Group shot of smiling office workers

Office of the Provost and Vice-President Academic

One of UAlberta’s newest Green Spaces certified office is the Office of the Provost and the Vice-President Academic. Thanks to the initiative of Lindsay Baranowski, Financial Assistant andRose Huculak, Records Coordinator, they achieved the highest rating, Gold.

How did you learn about Green Spaces?

LB: We learned about it through Roger Epp, the new Vice-Provost (Academic), and we also get the email newsletter from the Office of Sustainability. But Roger, being so involved with sustainability, brought the Green Spaces program to the attention of our office. When asked if we wanted to take it on, the two of us foolishly volunteered.

What made you want to volunteer to lead this initiative?

RH: To gain more knowledge of what we can do as an office, and also to gain more awareness of things I can do myself, at home. A lot of things do go to waste, and I feel that we should give others the chance to use things that we no longer need here. For instance, I’ve always been involved with the Campus Food Bank. But when I got in touch with them for Green Spaces, I learned even more about what they can take so I’m able to send more things to them now.

LB: I think sustainability is really important. It’s an emerging issue we’re all going to have to deal with more and more. Green Spaces is an interesting way to get involved with that challenge. I try to engage in eco practices at home and in my personal life—why not help make it easier to do that around the office too?

Your office earned Green Spaces Gold (congratulations!). How did you achieve this rating?

RH: One day I went around – because there was no one in the office – I went to see how many actually turned their lights off and it was like 95 per cent! So that was an automatic point, because people were already doing it.

LB: We did make some changes. Our innovative action was to start this Green Spaces board. Here we post sustainability news, initiatives and things people can access like eco discounts on campus. We also got new recycling bins for our kitchen, which is great. We’ve even been looking into kitchen composting. A lot of these changes were easy things that you simply don’t do until you think about it.

RH: I take care of ordering all of the office supplies, so I try to recycle as much as I can when we’re done with things – like with binders, I try to reuse the binders, recycle the tabs… If they’re not too new, I’ll send them to the Campus Food Bank for reuse. I try to reuse as many supplies as I can around the office.

LB: Some things are simple, like we’re telling people to turn off their computer monitors at night, because we realize that people forget about that. And then you realize, my gosh what an easy practice.

On a personal level, why is it important to you to take action on sustainability?

LB: I think we all have people we care about in upcoming generations that we want to see have a planet in the future.
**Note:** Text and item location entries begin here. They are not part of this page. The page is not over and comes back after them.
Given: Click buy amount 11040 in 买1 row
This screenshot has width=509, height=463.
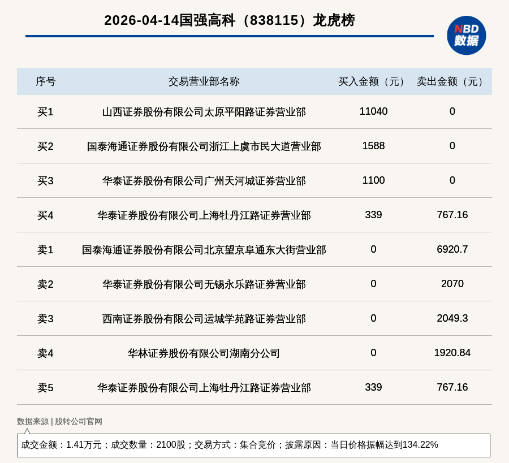Looking at the screenshot, I should tap(373, 111).
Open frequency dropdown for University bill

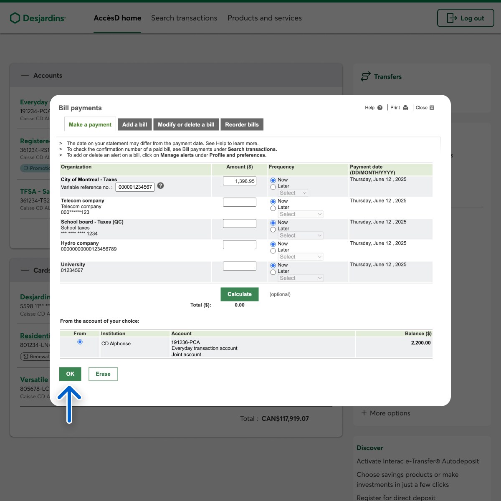pyautogui.click(x=301, y=278)
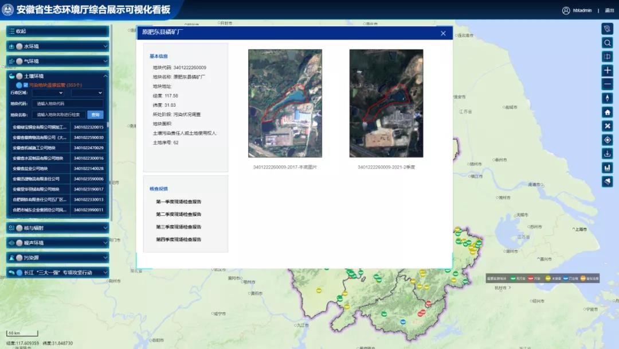Uncheck 污染地块遥感监管 layer checkbox
This screenshot has height=349, width=619.
point(26,85)
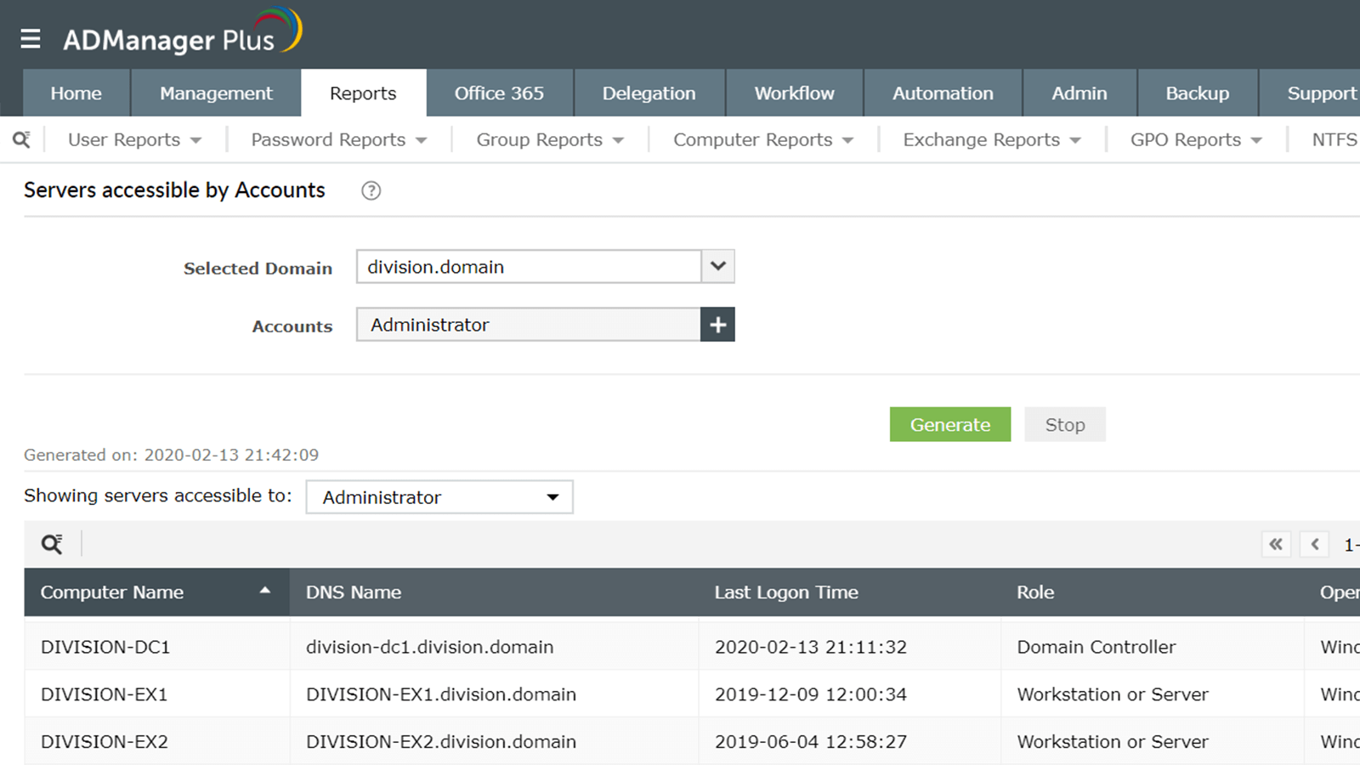Open the Delegation tab
Image resolution: width=1360 pixels, height=765 pixels.
[x=649, y=94]
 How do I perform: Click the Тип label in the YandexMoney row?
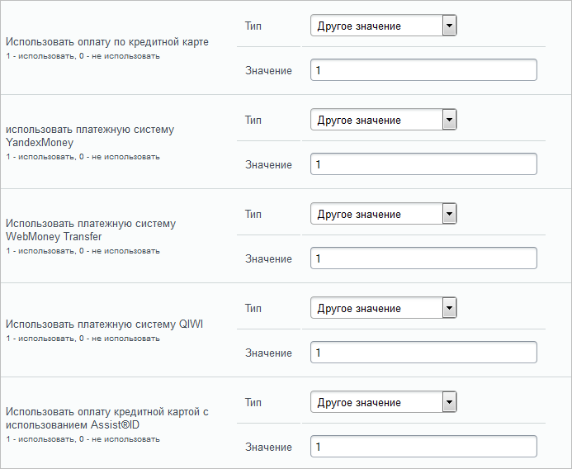click(x=253, y=120)
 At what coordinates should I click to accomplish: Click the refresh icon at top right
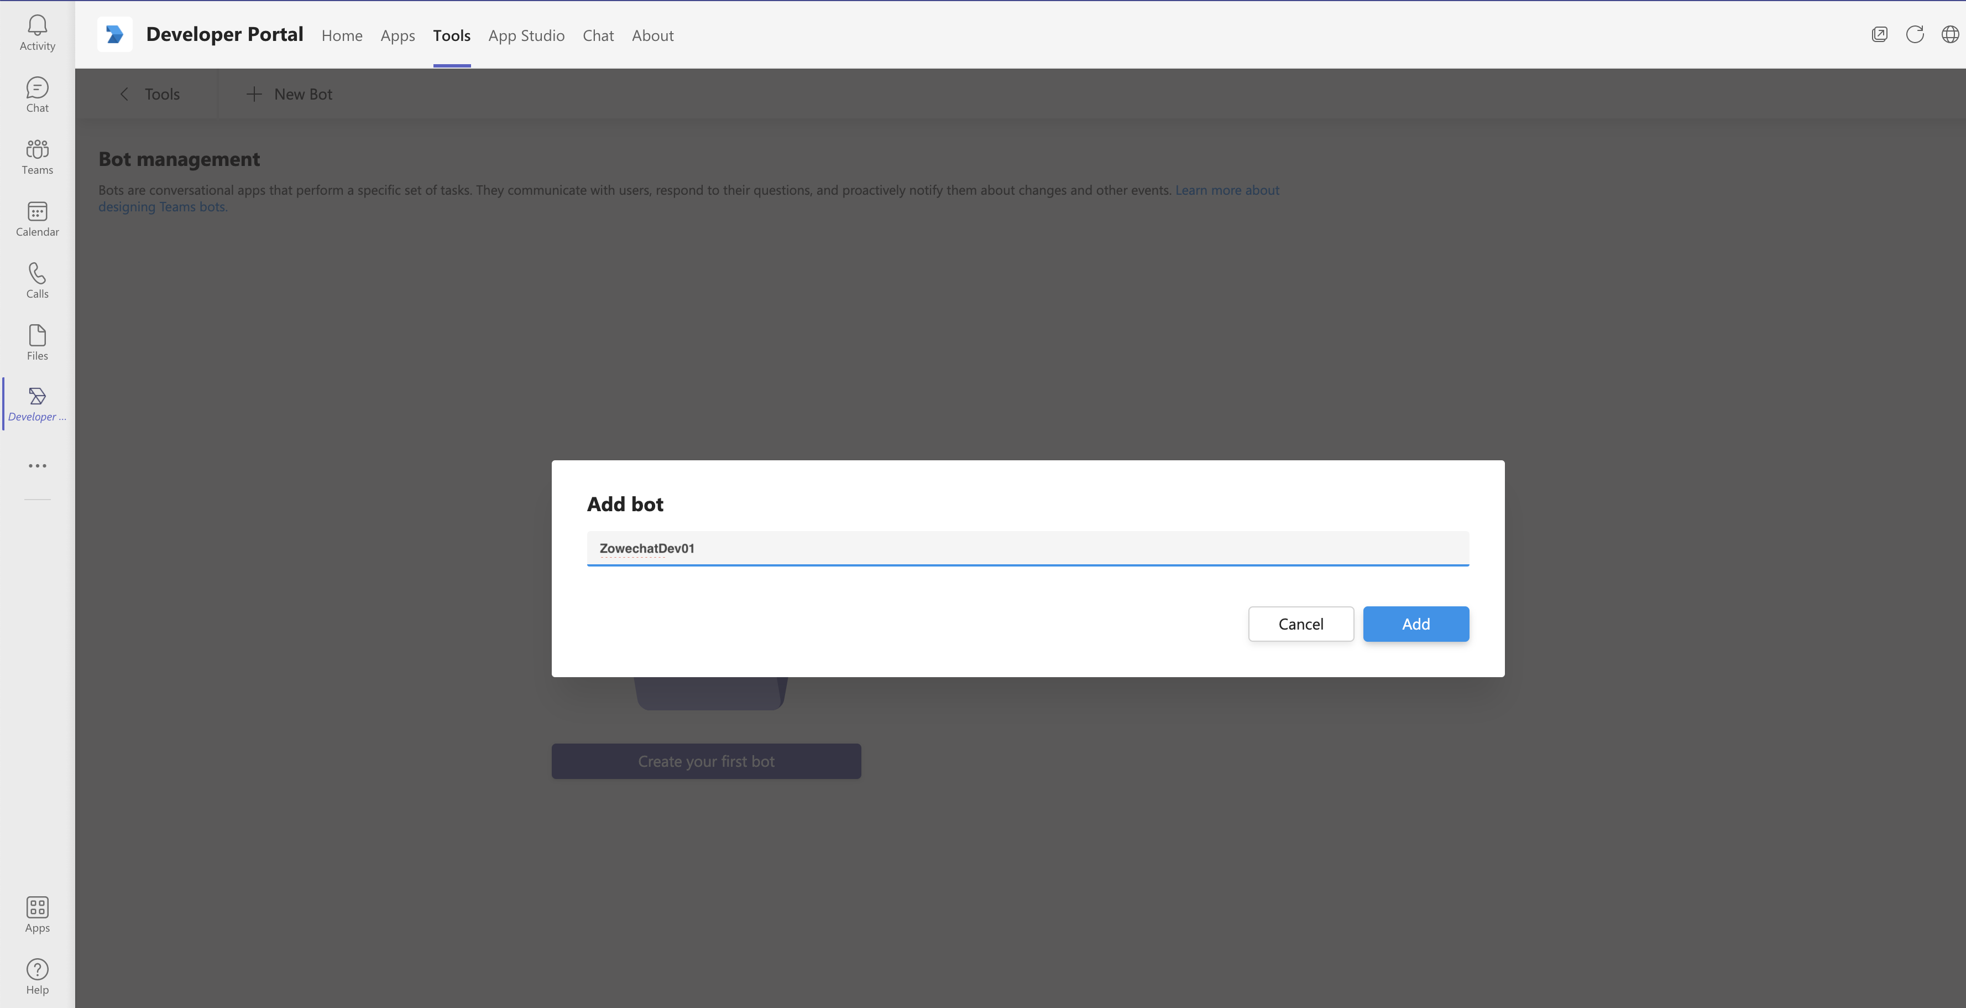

RH: We have to save our earth! It’s getting polluted enough. Like we were discussing before, things like electronics just get thrown out. It’s such a waste to me. The more we recycle and reuse, the better the chance that the planet might be here when our great-grandchildren are around.

How can others get involved with campus sustainability?

LB: I recommend people just go through the Green Spaces checklist. See how much of it they are already doing and see what little things they can improve on. Even if they don’t implement every single action it’s still a really useful guide. One Simple Act on Campus is cool too. I like the suggestions that they made and they encourage people to come up with their own too.